Terrores nocturnos

NOCHES TRANQUILAS

¿Cómo diferenciar los terrores nocturnos de las pesadillas?

Mantener la calma y cuidar de su seguridad, sin contradecirlo, son algunas de las claves más importantes para cuidar de tu hijo en un momento como ese.

Rosa Jové

Vuestro hijo se despierta en la noche agitado, rechaza el contacto físico, parece enfadado y nada parece calmarle...

¿Y si no estaba despierto realmente (a pesar de tener los ojos abiertos) y lo que ha padecido no es una pesadilla sino un terror nocturno?

Antes de actuar es importante saber diferenciarlo. La principal diferencia es que en los terrores nocturnos:

  • El niño no sueña, sino que está profundamente dormido y su cuerpo se activa.
  • La mayoría grita y se mueve de forma muy violenta, aun con los ojos abiertos.
  • En realidad están dormidos y por eso no responden al contacto de los padres ni miran directamente a los ojos.
  • Otra diferencia es que los terrores nocturnos pueden darse entre una y cuatro horas después de empezar a dormir, y las pesadillas se dan en la mitad de la noche.

La pesadilla acaba despertando al niño, que recuerda una historia aterradora. Lo que necesitan por nuestra parte es apoyo, seguridad, cercanía.

En cambio, el terror no suele despertar al niño, y si lo hace, no recuerda nada de lo que ha pasado.
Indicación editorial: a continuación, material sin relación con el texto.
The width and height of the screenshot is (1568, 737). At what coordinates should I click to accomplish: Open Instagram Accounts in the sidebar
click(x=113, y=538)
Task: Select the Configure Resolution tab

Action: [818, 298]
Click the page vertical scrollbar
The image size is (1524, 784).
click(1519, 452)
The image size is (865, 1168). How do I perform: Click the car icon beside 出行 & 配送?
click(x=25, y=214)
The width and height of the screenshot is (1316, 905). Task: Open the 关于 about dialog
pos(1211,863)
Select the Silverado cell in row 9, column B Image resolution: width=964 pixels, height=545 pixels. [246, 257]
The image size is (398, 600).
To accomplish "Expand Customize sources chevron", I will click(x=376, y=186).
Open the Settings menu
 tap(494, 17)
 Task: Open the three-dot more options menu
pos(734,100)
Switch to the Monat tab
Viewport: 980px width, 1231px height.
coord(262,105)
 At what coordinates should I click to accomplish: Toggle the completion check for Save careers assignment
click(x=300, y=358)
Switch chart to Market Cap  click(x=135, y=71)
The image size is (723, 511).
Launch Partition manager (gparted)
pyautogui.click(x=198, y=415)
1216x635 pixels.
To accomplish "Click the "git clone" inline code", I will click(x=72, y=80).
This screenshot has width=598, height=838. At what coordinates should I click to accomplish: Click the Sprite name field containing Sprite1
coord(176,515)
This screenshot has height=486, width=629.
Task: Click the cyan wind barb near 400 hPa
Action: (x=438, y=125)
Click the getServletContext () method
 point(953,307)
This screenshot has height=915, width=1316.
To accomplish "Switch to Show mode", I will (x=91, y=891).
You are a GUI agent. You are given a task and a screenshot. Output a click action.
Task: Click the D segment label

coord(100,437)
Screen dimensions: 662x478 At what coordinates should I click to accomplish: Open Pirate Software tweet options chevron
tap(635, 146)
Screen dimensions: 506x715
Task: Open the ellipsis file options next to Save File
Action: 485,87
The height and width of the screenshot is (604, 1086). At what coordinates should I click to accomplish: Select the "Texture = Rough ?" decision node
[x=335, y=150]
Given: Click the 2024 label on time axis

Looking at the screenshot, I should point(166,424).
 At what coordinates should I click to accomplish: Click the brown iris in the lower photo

Los terrores nocturnos son alteraciones benignas del sueño que suceden entre una y cuatro horas después de acostarse y que por regla general desaparecen antes de los cinco años a no ser que sea algo genético.

¿Y cómo podemos actuar?

​Tras padecer esta alteración del sueño, los niños se vuelven a dormir tranquilos y al día siguiente, aunque parezca imposible, no recuerdan nada.

  • Es recomendable no preguntarles por el episodio de la noche anterior, pues no lo recuerdan y puede sembrar en ellos cierta desconfianza y robarles la necesaria paz a la hora de abordar el momento de ir a dormir.
  • También es aconsejable el conservar la calma todo lo posible por nuestra parte. Nos acabamos de despertar sobresaltados al oír a nuestro hijo gritar o patalear, pero en cierto modo es parecido al sonambulismo, y lo mejor es no contrariarlo, ni despertarlo pero sí asegurarnos de su seguridad.
  • También podemos cuidar que durante el día, el niño, viva libre de ansiedad y presiones excesivas por nuestra parte. Así como que llegue a un cansancio extenuante.